室内濃度指針値/家の中の空気~知ってるようで知らないネタ①

皆さん、こんにちは。
+e.wood(プラスイーウッド)三浦製材の中川です。

密かに人気の「住まいあるある」の延長です。今回は知っているようで実は知らない~「へ~×10」のお話を。

建築に携わっている方、特に住宅建築に携わっている方、そして健康住宅を建てたい!とお考えの方々は聞いたことがあると思います「室内濃度指針値」という言葉。

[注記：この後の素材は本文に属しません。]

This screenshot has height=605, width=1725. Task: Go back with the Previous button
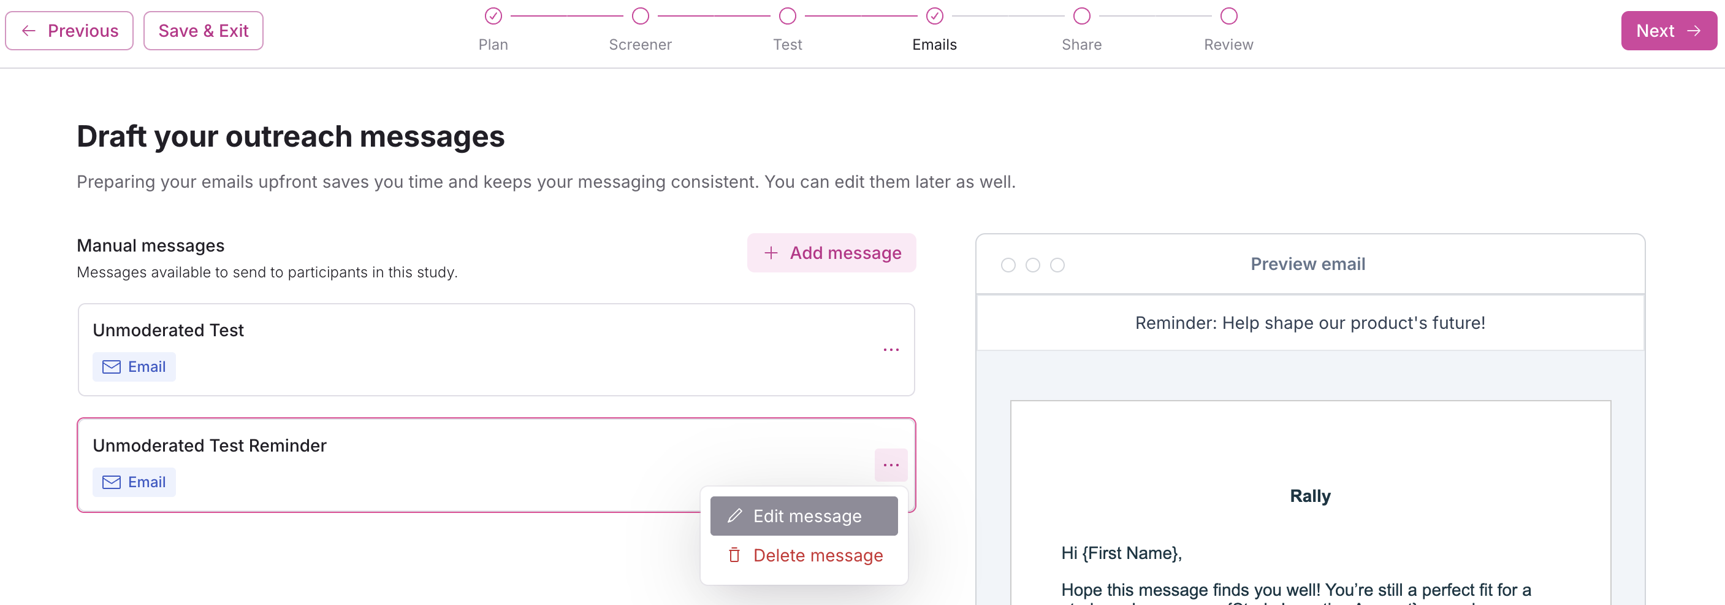pos(70,31)
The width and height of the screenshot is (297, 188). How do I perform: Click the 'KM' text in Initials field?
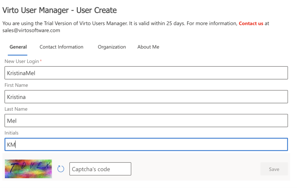pyautogui.click(x=11, y=144)
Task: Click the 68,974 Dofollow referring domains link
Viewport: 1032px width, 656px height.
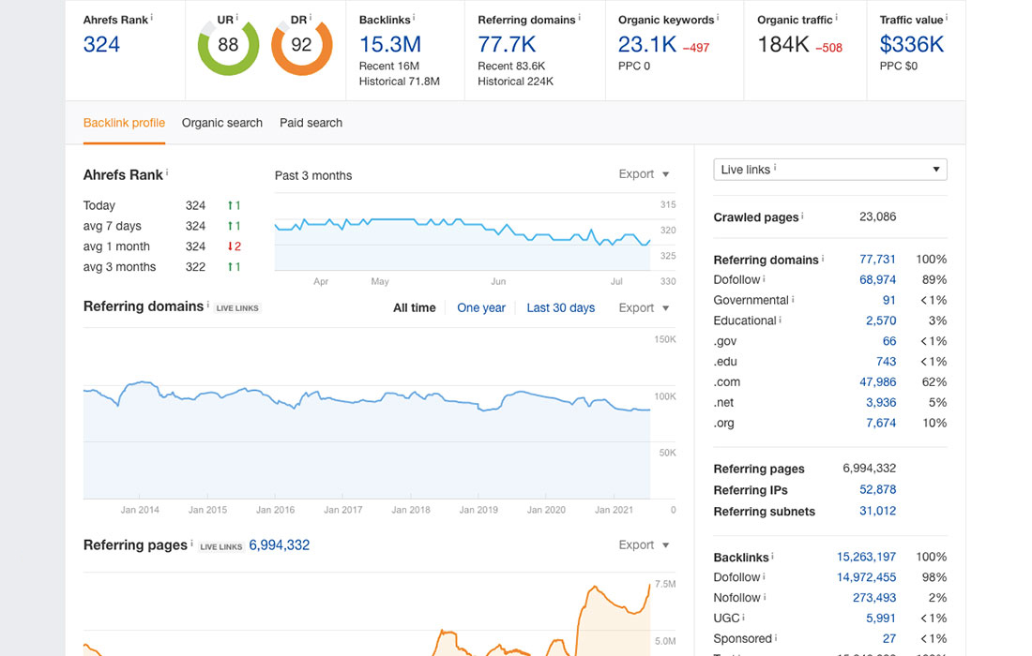Action: coord(877,279)
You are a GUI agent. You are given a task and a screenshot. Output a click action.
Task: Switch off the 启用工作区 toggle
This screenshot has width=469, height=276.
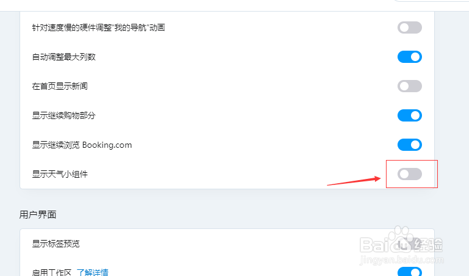[410, 271]
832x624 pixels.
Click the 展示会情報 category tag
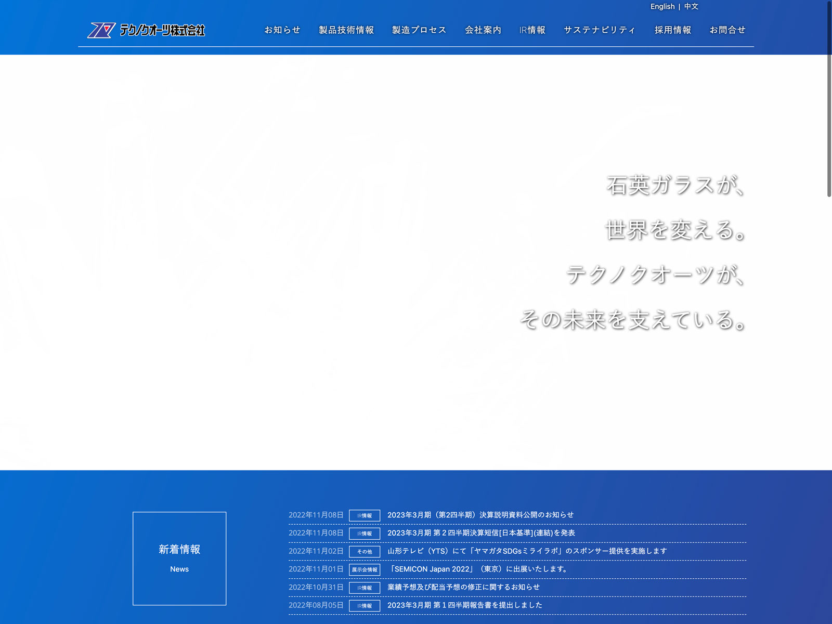coord(365,570)
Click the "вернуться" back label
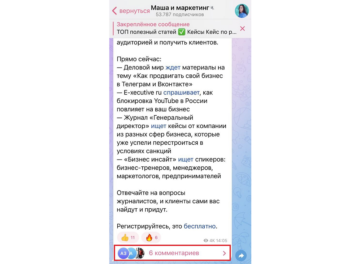 pos(135,11)
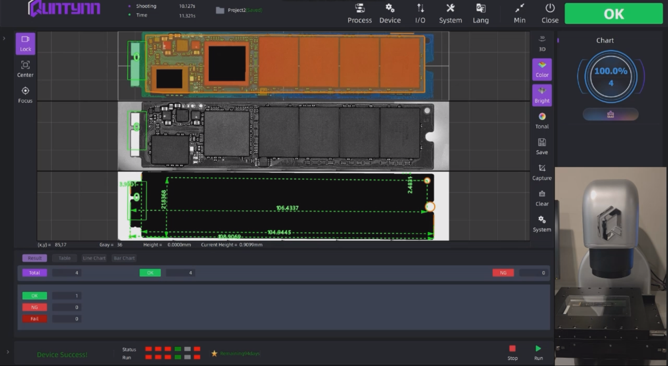Click the circular 100.0% chart gauge
This screenshot has width=668, height=366.
(610, 77)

「知ってるよ!室内のTVOC(総有機化合物)のそれぞれの指針値でしょ?」

はい、正解です。
トルエンやキシレンなど、聞くからに体に悪そうな有機化合物が部屋の中の空気中に占める割合の指針です。

が、質問はここからなのです。

その指針値の定義とは?

いかがでしょうか?
即答できる方、いらっしゃるでしょうか?
建築に携わっている方々でも、即答できる方はどれくらいの割合でいらっしゃるでしょうか?(ケンカを売っているわけではありません)

答えは、

現時点で入手可能な毒性に係る科学的知見から、人がその濃度の空気を一生涯にわたって接種しても、健康への有害な影響は受けないであろうと判断される値。

いかがでしょうか。
何が言いたいのかと言うと、明らかに「体に悪い」ということは判っているのですが、現時点での科学的知見(←ここがミソ)で、これくらいなら大丈夫だよ(と思う)!
ということなんですね。
定義は難しい言い回しで書いてありますが、要約すればものすごく曖昧なもの、なわけです。

おそらくは、ほとんどの人は一生の内の半分くらいの時間は家の中にいると思うのですが、家の中の重要な健康指針である「空気質」に関してはこのような感じなのです。

「基準値内です。」なんていう言葉にどれほどの説得力があるでしょうか。
(筆者は科学者ではありません。あくまで一個人の見解です)

弊社新築のお客様の室内濃度調査

では、本日のまとめ。

知っているようで知らないネタ①
「室内濃度指針値」とはTVOC(総有機化合物)のそれぞれの室内空気に占める指針値、

ということよりも、体に悪いと分かっているのに「一生吸っても大丈夫!保証しますよ」という数値を定めたものではない。

ということでした。「じゃ、どうしたらいいの?」
全3回くらいで、後日書いてみたいと思います。

追伸
1月17日付厚生労働省が改定した室内濃度指針値への最近の建材業界の動きを受けコラムを書きました。
健康住宅、室内空気質に関する責めを負うものではありません。悪しからずご了承ください。